Babacan, seçim sonrasında da ülkede daha istikrarlı bir tablo olduğunu kaydetti. Orta uzun vadedeki öncelikler olan "hukuk devleti ilkesi, yargının gerçekten bağımsız ve tarafsız çalışabilmesi, yargı süreçlerinin kısalması, hızlı, adil, güvenilir kararlar alınabilmesinin", orta uzun vadedeki ekonomik istikrar için de önemli olduğunu belirtti.
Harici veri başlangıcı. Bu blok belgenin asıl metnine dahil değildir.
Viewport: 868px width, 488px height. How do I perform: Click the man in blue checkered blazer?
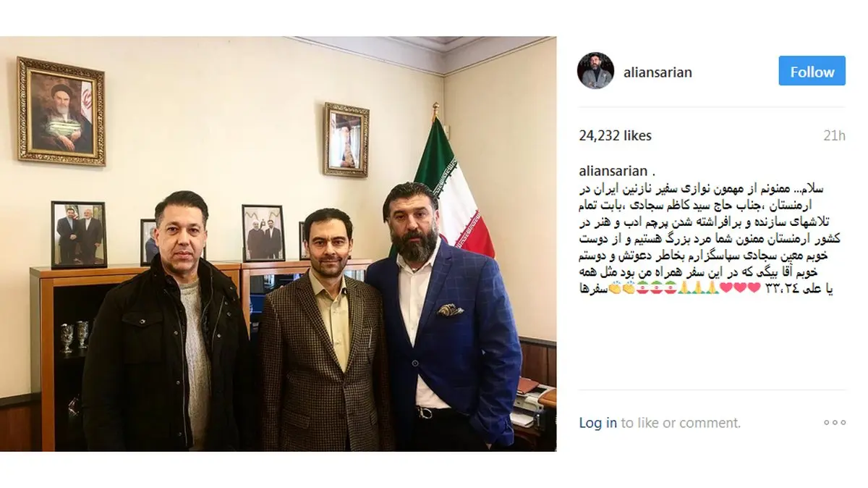click(x=441, y=316)
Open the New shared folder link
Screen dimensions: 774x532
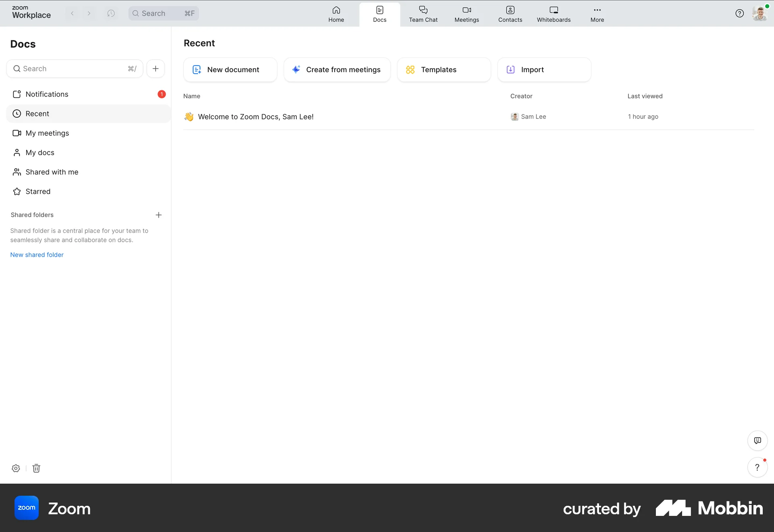point(37,255)
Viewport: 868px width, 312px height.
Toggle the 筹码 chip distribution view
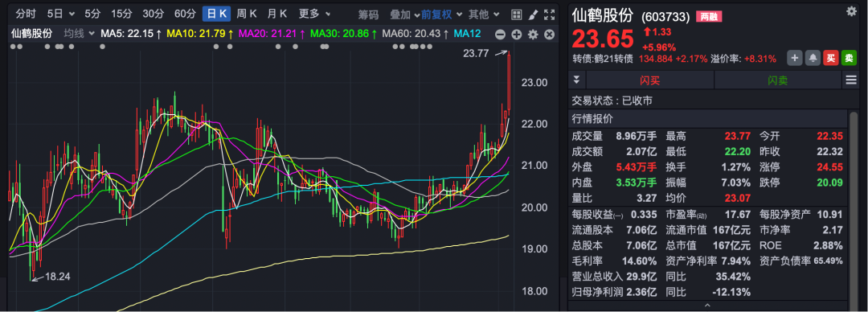click(368, 14)

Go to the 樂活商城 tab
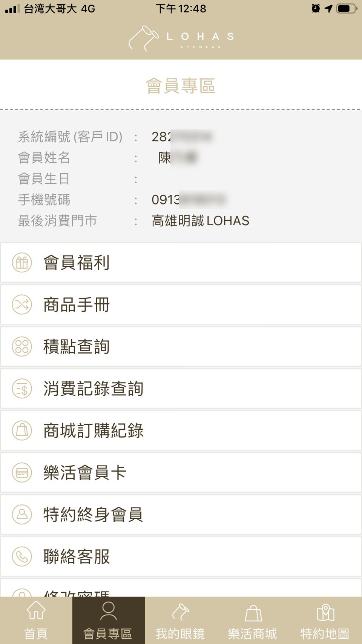point(253,620)
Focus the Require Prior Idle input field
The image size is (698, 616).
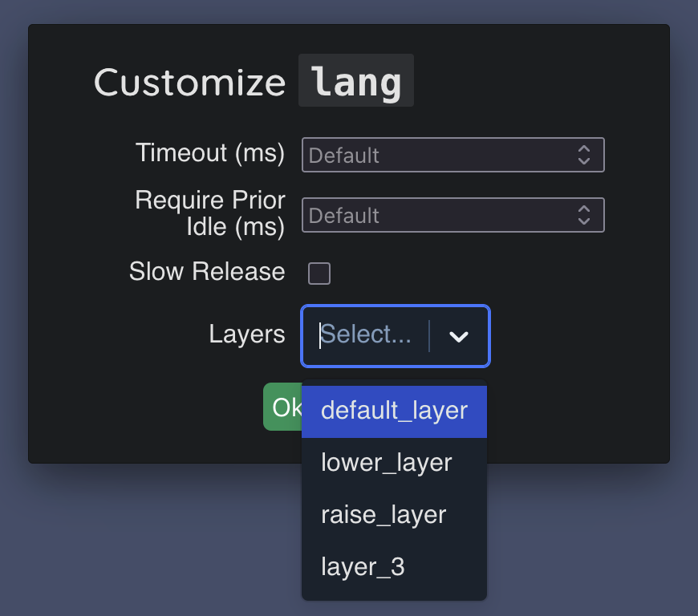[x=433, y=215]
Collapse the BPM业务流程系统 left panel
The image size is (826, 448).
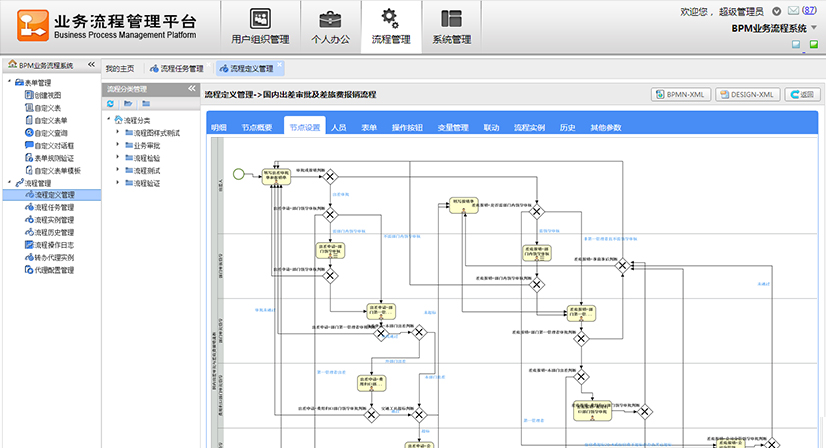(90, 65)
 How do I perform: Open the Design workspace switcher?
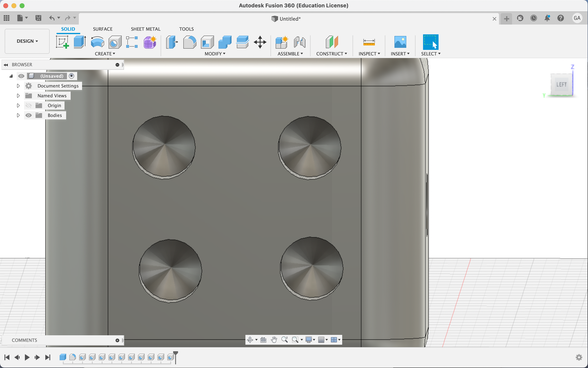[27, 41]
-"Türkiye'deki tabloyla Ortadoğu'daki başka hiçbir ülkeyi karşılaştırmak mümkün değil"-
Babacan, sözlerinin "Ortadoğu ülkelerinin kullandığı argümanlara benzetilmesi" üzerine, şunları ifade etti:
"Biz seçimle iş başına gelmiş bir hükümetiz, en son seçimlerde de halkın güveninin, teveccühünün tekrar tekrar teyit edildiği bir hükümetiz. Dolayısıyla, başka ülkelerdeki gelişmelerle Türkiye'yi karşılaştırmak mümkün değil, bunun hangi ülke ile nasıl karşılaştıracaksınız, gerçekten tam darbe ile iş başına gelen Mısır'daki rejimle mi karşılaştırıyorsunuz ya da Suriye'deki rejimle mi karşılaştırıyorsunuz, kiminle karşılaştırıyorsunuz. Türkiye'deki tabloyla Ortadoğu'daki başka hiçbir ülkeyi karşılaştırmak mümkün değil. Biz, AB standartlarında bir demokrasiyi benimsemiş ve 11 yıldır da demokrasinin kalitesini yükseltmiş bir ülkeyiz. Tamam mükemmel değiliz ama 11 yıl öncesinin Türkiye'si ile bugünün Türkiye'si çok çok farklı. Nasıl 11 yıl önceyle bugün farklıysa 2023'ün Türkiye'siyle bugünün Türkiye'si de farklı olacak.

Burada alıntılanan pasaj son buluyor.